> Görev tanımı:
Devrimci Kürt sanatı üzerine metin parçasına göre insan eliyle yapılan ilk kutsal mabet hangisidir?

Devrimci Kürt sanatı

Dosya Haberleri —

Sanat / Çizim:Osman AHMED

Sanat / Çizim:Osman AHMED

  • “Devrimci sanat da klasik sanatı, tarihsel sosyolojik bir eleştiri ile ele alıp sorunlarını çözmeli, mevcut tıkanıklığını ve tutuculuğunu aşmalıdır. Özgürlükçü, yaratıcı bir perspektif ile öncülüğünü yaparak modellerini yaratmak zorundadır.”

 

SERHAT ZANA

Kürt sanatının kökenleri ilk insan ile aynı tarihte başlar demek yerinde bir belirleme olacaktır. İlk hikâyeci bugünkü Kürdistan topraklarında doğdu, ilk hikâyelerin kökenleri buradadır. Sümer tabletlerinde, keşfedilen Şanidar mağarasında, Ergani çay önü ve insan eliyle yapılan ilk kutsal mabet olan Göbekli Tepe'de bunun izlerine rastlamak mümkün. Arkeolojik bulgular, bu bölgenin Neolitik Dönem'de totemik heykeller ve ritüel mekanlarla dolu olduğunu gösterir; Göbekli Tepe'nin T-şekilli sütunları, avcı-toplayıcı toplulukların kolektif hafızasını yansıtan ilk sanatsal ifadelerdir. Şanidar'daki Neandertal mezar çiçekleri ise erken ritüel sanatın sosyolojik kökenlerini işaret eder. Sözlü ve yazılı ilk hikâyeler de bu topraklarda olduğu bulunan arkeolojik kazılardan rahatlıkla söylenebilir. Diğer tüm insani keşiflerin neredeyse tamamı Toros-Zagrosların birer varyantı olduğu giderek anlaşılmakta. Kürt kültürü bile hâlâ o ilk hikayecilerin ürettiği mitolojik anlatımlar ile yaşamını sürdürmektedir. Kürt halkı bu anlamda hâlâ mitolojik bir halktır. Dengbêjlik bu hikâyeci anlatımın ve sanatsal tasarımın en son versiyonu olduğunu bize gösterir. Dengbêjlik içerik olarak Kürt kültürünün tarihi, sosyolojisi ve psikolojisi oluyor. Ayrıca hem Kürt sanat tarihinin eski ve kutsal sanatı oluyor hem de Kürt kültürünün, sanatının nasıl bitme aşamasına getirilmeye çalışıldığının da kanıtı oluyor. Evet yüzyıldır dengbêjlik yapılamıyor, tekrarında tekrarı olan yüzlerce yıllık bir sanat geleneğidir dengbêjlik. Günümüze uyarlanamayan, kendi öz dinamikleri ile gelişmeyen, değişip dönüşmeyen özellikle son yüzyılda ulus- devlet canavarlığının Kürtler üzerindeki asimilasyonun, yasağın, katliamın, kültürel talan ve hırsızlığın en açık ispatı niteliğini taşıyan kadim hikâyecilik oluyor dengbêjlik.

> Ham kayıtlar:
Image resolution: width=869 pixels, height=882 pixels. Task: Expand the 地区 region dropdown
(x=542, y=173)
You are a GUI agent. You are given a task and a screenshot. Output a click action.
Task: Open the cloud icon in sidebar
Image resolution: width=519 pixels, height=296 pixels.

--

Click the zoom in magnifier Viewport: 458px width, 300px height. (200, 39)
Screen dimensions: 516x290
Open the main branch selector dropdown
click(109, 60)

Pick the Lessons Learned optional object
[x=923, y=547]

> Çözülmüş problem:
Göbekli Tepe.